2016-12-14 13:22 GMT+09:00 Andrew <ahulbert@xxxxxxxx>:
> Trying again...
> Hi Takashi,
> I'll try to look into question #1 but note that I generally use ec2 instead
> so I'll have to see how it does zookeepers ... Question: How are you
> ingesting the data? Is it mapreduce or a single java program?
> But in the meantime for #2 you should certainly be able to use the r3.xlarge
> instances with 4 CPU and 30gig ram. We have built many clusters on EC2 this
> way. I would try to use at least 5 or 10 nodes if you can. Just make sure to
> spread the accumulo master, hadoop name more, and 3 zookeepers on separate
> nodes. I'll update that wiki page with some more examples.
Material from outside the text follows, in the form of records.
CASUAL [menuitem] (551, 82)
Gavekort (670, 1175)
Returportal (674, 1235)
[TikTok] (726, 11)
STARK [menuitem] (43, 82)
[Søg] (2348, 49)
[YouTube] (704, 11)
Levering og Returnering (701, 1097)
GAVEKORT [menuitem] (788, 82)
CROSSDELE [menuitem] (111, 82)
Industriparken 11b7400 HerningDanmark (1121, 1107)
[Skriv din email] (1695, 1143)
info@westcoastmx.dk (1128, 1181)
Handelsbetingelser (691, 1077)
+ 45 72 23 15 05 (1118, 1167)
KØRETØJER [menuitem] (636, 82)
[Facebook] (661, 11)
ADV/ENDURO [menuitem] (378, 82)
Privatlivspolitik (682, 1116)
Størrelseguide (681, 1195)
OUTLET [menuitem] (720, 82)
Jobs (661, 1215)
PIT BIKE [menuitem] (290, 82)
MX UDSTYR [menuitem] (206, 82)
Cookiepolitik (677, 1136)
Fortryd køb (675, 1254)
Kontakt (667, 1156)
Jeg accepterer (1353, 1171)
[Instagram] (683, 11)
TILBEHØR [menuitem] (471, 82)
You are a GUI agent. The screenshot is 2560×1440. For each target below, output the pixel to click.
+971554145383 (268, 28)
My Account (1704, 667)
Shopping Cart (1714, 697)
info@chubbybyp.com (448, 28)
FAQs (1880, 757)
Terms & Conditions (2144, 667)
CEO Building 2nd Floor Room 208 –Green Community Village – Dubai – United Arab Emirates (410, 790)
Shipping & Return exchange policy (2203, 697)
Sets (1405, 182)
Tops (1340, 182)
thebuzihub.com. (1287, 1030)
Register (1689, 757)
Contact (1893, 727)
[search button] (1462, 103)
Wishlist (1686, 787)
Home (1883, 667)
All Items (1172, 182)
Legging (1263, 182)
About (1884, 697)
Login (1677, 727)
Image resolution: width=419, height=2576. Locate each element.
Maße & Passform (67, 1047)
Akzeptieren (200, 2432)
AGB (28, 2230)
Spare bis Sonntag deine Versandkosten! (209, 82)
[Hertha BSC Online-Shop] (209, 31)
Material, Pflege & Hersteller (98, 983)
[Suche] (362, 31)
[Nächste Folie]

> Also note that you can use EBS storage which can be cheaper.
> Andrew
> -------- Original message --------
> From: Takashi Sasaki <tsasaki609@xxxxxxxxx>
> Date: 12/13/16 20:19 (GMT-05:00)
> To: geomesa-users@xxxxxxxxxxxxxxxx
> Subject: [geomesa-users] How to avoid Tablet Server crashing, and server
> cost problem...
> Hello,
> I use GeoMesa 1.2.3 with Accumulo 1.7.2 on AWS EMR which is release
> emr-4.7.0, Hadoop 2.7.2, ZooKeeper-Sandbox 3.4.8.
> I have two problem for the system management. One is Accumulo Tablet
> server suddenly crashing, and other is Geomesa(Accumulo) hardware spec
> requirement is too expensive for my company.
> 1.
> I encountered too slow writting features to GeoMesa(Accumulo)
> Datastore when Accumulo Tablet Server crashed, and GeoServer image
> rendering respose is also slowing.
> If Tablet Server alive, it is one or two minute for writting features,
> but it is eight minutes or more in the above state.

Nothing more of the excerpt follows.